Signing pitchers to long-term deals is terrifying because nobody knows how long any of them are going to stay effective.
Some of them could blow out their arms. Others could inexplicably lose their magic touches, or their fastballs. Others could maintain their dominance, but it's always a toss-up. Just because someone was good last season doesn't mean he'll be good the next.
That being said, here's a look at some of the free agent hurlers who are worth a contract in 2013.
Haren's glory days came back in Oakland, like so many of the pitchers the Athletics developed and then traded away. For five seasons split between the A's and the Arizona Diamondbacks, Haren never won fewer than 14 games, he had a 3.48 ERA and averaged 7.8 strikeouts per nine innings.
In his first season and a half with the L.A. Angels, he was almost as effective, though he didn't finish 2010 with quite as many wins as usual. But in 2011, he was back to his usual ways, compiling a 16-10 record and throwing 238.1 innings, his most ever. Last season, though—for the first time since his rookie campaign—he finished with a sub-.500 record. The Angels struggled at times last season, and so did Haren: He went 12-13 with a 4.33 ERA.
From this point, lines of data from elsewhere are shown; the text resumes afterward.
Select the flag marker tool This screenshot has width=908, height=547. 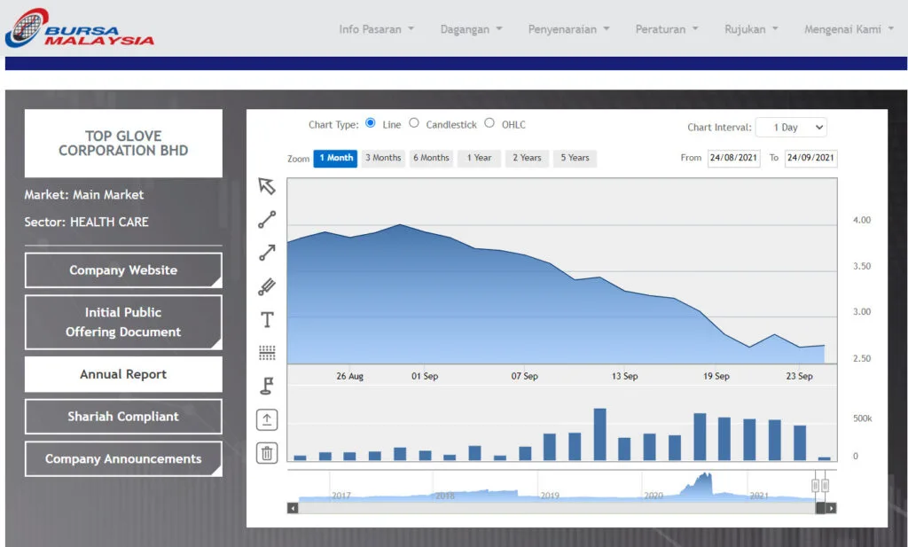click(267, 387)
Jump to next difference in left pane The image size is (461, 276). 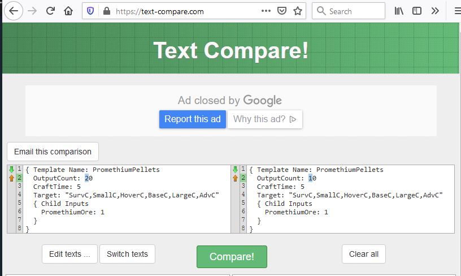tap(12, 169)
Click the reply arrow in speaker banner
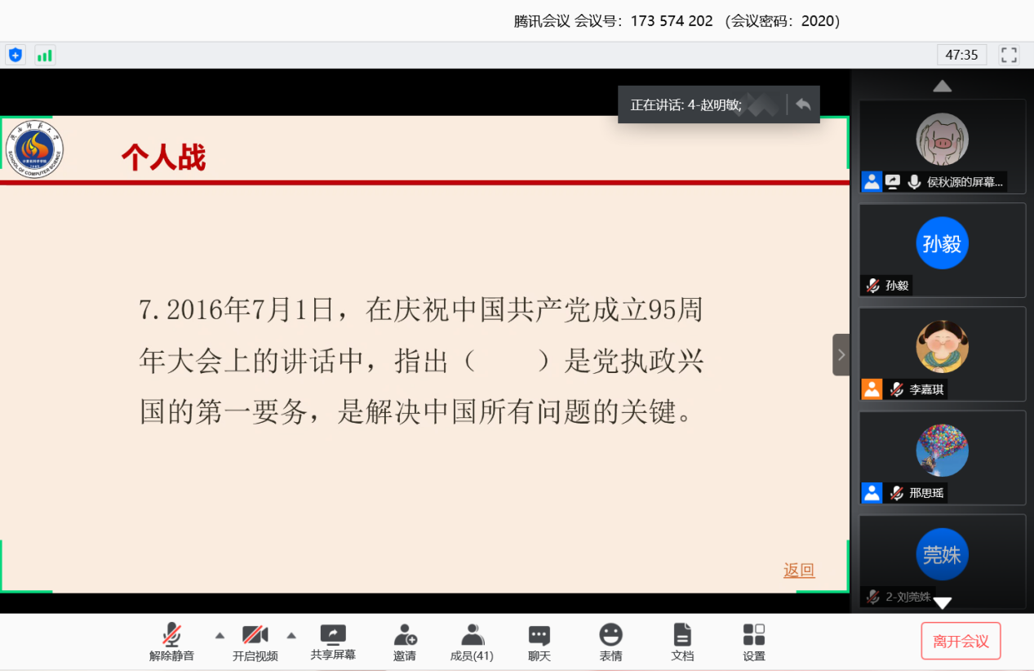 (803, 104)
But aside from that blip on the radar last season, Haren has tended to be remarkably consistent over the last eight years, and at 32, he likely still has several good years left in him. He is definitely one of the most attractive free-agent pitchers out there this offseason.
Well, he helped the Detroit Tigers get to the World Series last season, so there's that. And in his first-ever trip to the postseason, he was extremely solid, starting three games and going 1-2 with a 1.77 ERA and 8.0 K's per nine innings.
The only problem is, he—perhaps as a result of that playoff run—is commanding a six-year, $90 million deal, according to FOXSports.com. That could be more than some teams are willing to pay him, and it could be one year longer than most teams are willing to commit to.
But if there is any pitcher on this offseason's market who is worth a lucrative long-term deal, it's Sanchez. His win-loss total has never been stellar (he's never finished better than 13-12), but prior to this season, he had never played for any team other than the Florida/Miami Marlins, who finished above .500 just twice in the six-plus years Sanchez was there. His ERA has always been solid (3.75 in his career), and he's proven to be pretty clutch in the postseason. And he's only 28.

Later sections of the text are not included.